Task prompt
Convert the rows between the lines holding "Show Master of Science programs chip" and "will tap(281, 171).", inclusive, into a numbered list, leaving out blank lines.

** begin **

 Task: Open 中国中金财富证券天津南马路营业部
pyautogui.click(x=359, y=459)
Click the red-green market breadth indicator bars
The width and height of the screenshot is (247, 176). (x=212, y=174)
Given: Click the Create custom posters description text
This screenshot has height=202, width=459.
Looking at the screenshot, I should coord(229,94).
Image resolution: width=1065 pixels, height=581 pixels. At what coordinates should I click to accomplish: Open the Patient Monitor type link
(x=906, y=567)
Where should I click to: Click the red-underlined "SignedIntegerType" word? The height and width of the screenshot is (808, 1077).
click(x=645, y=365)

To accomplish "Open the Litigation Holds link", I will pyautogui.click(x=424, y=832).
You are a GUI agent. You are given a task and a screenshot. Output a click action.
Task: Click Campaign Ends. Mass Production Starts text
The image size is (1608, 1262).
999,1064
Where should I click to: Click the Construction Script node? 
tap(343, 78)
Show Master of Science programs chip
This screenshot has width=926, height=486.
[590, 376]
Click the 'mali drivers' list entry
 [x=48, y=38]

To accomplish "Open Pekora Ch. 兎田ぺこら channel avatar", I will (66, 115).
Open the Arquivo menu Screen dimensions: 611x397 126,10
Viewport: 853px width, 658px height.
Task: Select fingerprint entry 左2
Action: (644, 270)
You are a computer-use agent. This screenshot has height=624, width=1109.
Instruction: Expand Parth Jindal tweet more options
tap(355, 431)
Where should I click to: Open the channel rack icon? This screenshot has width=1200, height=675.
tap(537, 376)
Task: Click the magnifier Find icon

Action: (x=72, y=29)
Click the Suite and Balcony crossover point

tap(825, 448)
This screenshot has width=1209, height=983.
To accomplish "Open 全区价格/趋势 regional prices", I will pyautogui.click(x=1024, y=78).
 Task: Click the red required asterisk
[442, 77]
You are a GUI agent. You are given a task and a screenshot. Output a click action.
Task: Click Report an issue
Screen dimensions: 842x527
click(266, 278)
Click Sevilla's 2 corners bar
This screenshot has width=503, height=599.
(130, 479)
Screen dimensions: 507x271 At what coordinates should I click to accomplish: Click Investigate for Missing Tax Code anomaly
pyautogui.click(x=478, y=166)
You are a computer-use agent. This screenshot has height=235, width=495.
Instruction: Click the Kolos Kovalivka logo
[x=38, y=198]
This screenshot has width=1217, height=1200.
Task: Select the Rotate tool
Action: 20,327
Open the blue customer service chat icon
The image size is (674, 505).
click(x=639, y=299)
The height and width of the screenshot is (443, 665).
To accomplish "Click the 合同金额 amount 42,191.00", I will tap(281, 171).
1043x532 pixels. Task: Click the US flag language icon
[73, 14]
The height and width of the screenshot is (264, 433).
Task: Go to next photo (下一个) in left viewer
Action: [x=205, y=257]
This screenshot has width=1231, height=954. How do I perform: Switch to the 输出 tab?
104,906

** end **

Exercise answer
1. Show Master of Science programs chip
2. This screenshot has width=926, height=486.
3. [590, 376]
4. Click the 'mali drivers' list entry
5.  [x=48, y=38]
6. To accomplish "Open Pekora Ch. 兎田ぺこら channel avatar", I will (66, 115).
7. Open the Arquivo menu Screen dimensions: 611x397 126,10
8. Viewport: 853px width, 658px height.
9. Task: Select fingerprint entry 左2
10. Action: (644, 270)
11. You are a computer-use agent. This screenshot has height=624, width=1109.
12. Instruction: Expand Parth Jindal tweet more options
13. tap(355, 431)
14. Where should I click to: Open the channel rack icon? This screenshot has width=1200, height=675.
15. tap(537, 376)
16. Task: Click the magnifier Find icon
17. Action: (x=72, y=29)
18. Click the Suite and Balcony crossover point
19. tap(825, 448)
20. This screenshot has width=1209, height=983.
21. To accomplish "Open 全区价格/趋势 regional prices", I will pyautogui.click(x=1024, y=78).
22.  Task: Click the red required asterisk
23. [442, 77]
24. You are a GUI agent. You are given a task and a screenshot. Output a click action.
25. Task: Click Report an issue
26. Screen dimensions: 842x527
27. click(266, 278)
28. Click Sevilla's 2 corners bar
29. This screenshot has width=503, height=599.
30. (130, 479)
31. Screen dimensions: 507x271 At what coordinates should I click to accomplish: Click Investigate for Missing Tax Code anomaly
32. pyautogui.click(x=478, y=166)
33. You are a computer-use agent. This screenshot has height=235, width=495.
34. Instruction: Click the Kolos Kovalivka logo
35. [x=38, y=198]
36. This screenshot has width=1217, height=1200.
37. Task: Select the Rotate tool
38. Action: 20,327
39. Open the blue customer service chat icon
40. The image size is (674, 505).
41. click(x=639, y=299)
42. The height and width of the screenshot is (443, 665).
43. To accomplish "Click the 合同金额 amount 42,191.00", I will tap(281, 171).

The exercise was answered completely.